Nevruz; Türk insanını birbirine kenetleyen, bağlayan, Ergenekon'dan demir dağları eriterek dirilen atalarının ruhlarıyla yanan bir ateştir. Bu ateş, hiç sönmeden binlerce yıl yandı ve gelecekte de kıvılcımlarından binlerce gönlü tutuşturarak "ortak kültür ocağı"nda binlerce ruhu ısıtacaktır. Avrasya'nın, Türk âleminin Nevruz toyu kutlu olsun, Nevruz gülleri geleceğe umutlar taşısın.

Türk kültüründen kaynaklanan Ergenekon / Nevruz bayramı, her yönüyle Türk gelenek ve görenekleriyle zenginleşmiş ananevi ve temeli beş bin yıllık Türk tarihine dayalı milli bir bayramdır. 

Bu bayramdaki kutlamalar, Türk toplum hayatında farklı fakat bütünleştirici fonksiyonlara da sahiptir. Bunları şu noktalar etrafında toplamak mümkündür: 

İnsanlar arasındaki karşılıklı sevgi ve saygıyı kuvvetlendirmek.  

Dargınlıkları unutturarak insanları kardeşçe kucaklaştırmak.    

Milli birlik ve beraberliğin, birlikte yaşama isteğinin güçlenmesini ve dayanışmayı sağlamak.

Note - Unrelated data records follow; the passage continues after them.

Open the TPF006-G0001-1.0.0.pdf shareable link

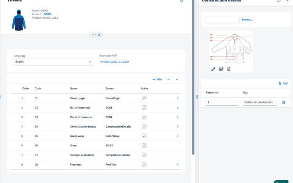pos(114,61)
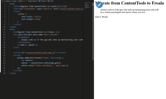The height and width of the screenshot is (99, 166).
Task: Open the wamp folder breadcrumb
Action: (x=8, y=1)
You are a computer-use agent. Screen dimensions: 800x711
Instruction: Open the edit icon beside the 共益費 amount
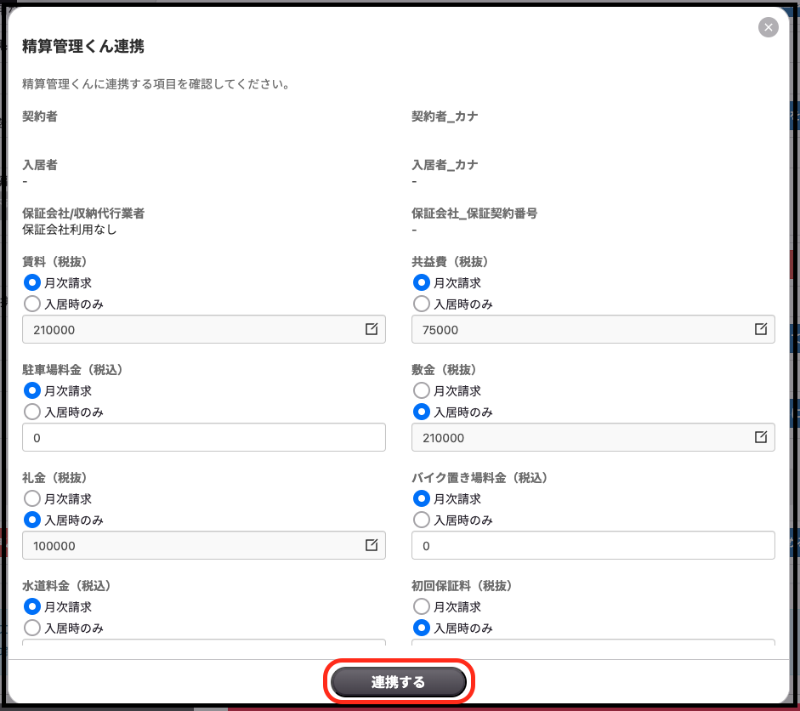(x=761, y=329)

Huzur ve barış havasını evrensel ölçülerde geliştirmek.

Nevruz, geleneklerin, göreneklerin, inançların sergilendiği bir bayram...  Bolluk ve bereketin işareti,

Nevruz bir dinin veya mezhebin bayramı değildir. Nevruzun, çeşitli kültür çevrelerinde, farklı etnik gruplarda farklı bir içerik ve anlama sahip olduğunu, kültürler arasındaki iletişim sonucunda çeşitli kültürlere girmiş ve benimsenmiş olduğunu söyleyebiliriz. 

Gerçek olan, en eski Türk geleneklerinden, bayramlarından biri olduğudur.. Yeni yılın başlangıcı, yenilik, coşku, canlanma gibi nitelikler hiç değişmeden günümüze kadar yaşadığı görülmektedir. Osmanlı devrinde de Nevruz, çok canlı biçimde kutlanmaktaydı.

Kızılbaş Aleviler, İmam Ali'nin doğum günü yanı sıra İslami bir örtüyle Nevruz'a şu anlamları da yüklediler.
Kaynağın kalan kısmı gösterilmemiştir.